Einstein was attending a music salon in Germany before the second world war, with the violinist S. Suzuki. Two Japanese women played a German piece of music and a woman in the audience exclaimed: "How wonderful! It sounds so German!" Einstein responded: "Madam, people are all the same."

"A man's ethical behavior should be based effectually on sympathy, education, and social ties and needs; no religious basis is necessary. Man would indeed be in a poor way if he had to be restrained by fear of punishment and hope of reward after death." [Albert Einstein, "Religion and Science", New York Times Magazine, 9 November 1930]

"Man tries to make for himself in the fashion that suits him best a simplified and intelligible picture of the world; he then tries to some extent to substitute this cosmos of his for the world of experience, and thus to overcome it. This is what the painter, the poet, the speculative philosopher, and the natural scientists do, each in his own fashion. Each makes this cosmos and its construction the pivot of his emotional life, in order to find in this way peace and security which he can not find in the narrow whirlpool of personal experience."

"It is only to the individual that a soul is given."

"In order to be an immaculate member of a flock of sheep, one must above all be a sheep oneself."

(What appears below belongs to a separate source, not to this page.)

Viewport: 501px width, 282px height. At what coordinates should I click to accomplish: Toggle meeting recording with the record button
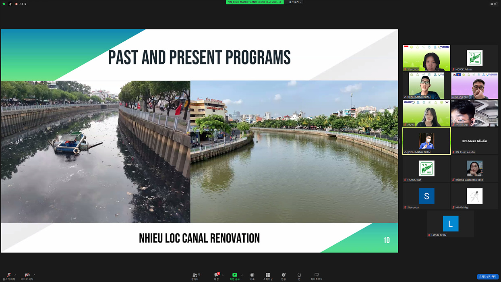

"The minority, the ruling class at present, has the schools and press, usually the Church as well, under its thumb. This enables it to organize and sway the emotions of the masses, and make its tool of them."
[Albert Einstein, letter to Sigmund Freud, 30 July 1932]

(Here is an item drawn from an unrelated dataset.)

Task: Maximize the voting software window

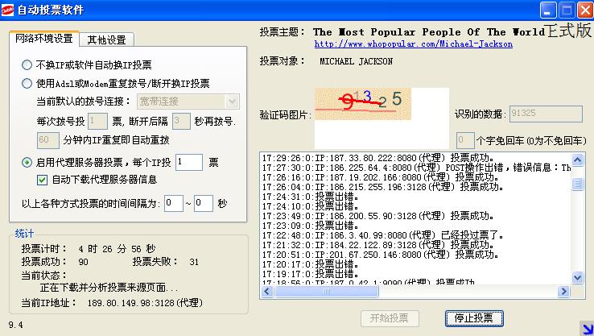Action: (x=566, y=10)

"Few people are capable of expressing with equanimity opinions which differ from the prejudices of their social environment. Most people are even incapable of forming such opinions."

"I do not believe in immortality of the individual, and I consider ethics to be an exclusively human concern with no superhuman authority behind it."

"A human being is part of a whole, called by us the "Universe," a part limited in time and space. He experiences himself, his thoughts and feelings, as something separated from the rest -a kind of optical delusion of his consciousness. This delusion is a kind of prison for us, restricting us to our personal desires and to affection for a few persons nearest us. Our task must be to free ourselves from this prison by widening our circles of compassion to embrace all living creatures and the whole of nature in its beauty. "

"The real problem is in the hearts and minds of men. It is easier to denature plutonium than to denature the evil spirit of man."

"We all know, from what we experience with and within ourselves, that our conscious acts spring from our desires and our fears. Intuition tells us that that is true also of our fellows and of the higher animals. We all try to escape pain and death, while we seek what is pleasant. We are all ruled in what we do by impulses; and these impulses are so organized that our actions in general serve for our self preservation and that of the race. Hunger, love, pain, fear are some of those inner forces which rule the individual's instinct for self preservation. At the same time, as social beings, we are moved in the relations with our fellow beings by such feelings as sympathy, pride, hate, need for power, pity, and so on. All these primary impulses, not easily described in words, are the springs of man's actions. All such action would cease if those powerful elemental forces were to cease stirring within us. Though our conduct seems so very different from that of the higher animals, the primary instincts are much aloke in them and in us. The most evident difference springs from the important part which is played in man by a relatively strong power of imagination and by the capacity to think, aided as it is by language and other symbolical devices. Thought is the organizing factor in man, intersected between the causal primary instincts and the resulting actions. In that way imagination and intelligence enter into our existence in the part of servants of the primary instincts. But their intervention makes our acts to serve ever less merely the immediate claims of our instincts."

"All religions, arts and sciences are branches of the same tree. All these aspirations are directed toward ennobling man's life, lifting it from the sphere of mere physical existence and leading the individual towards freedom."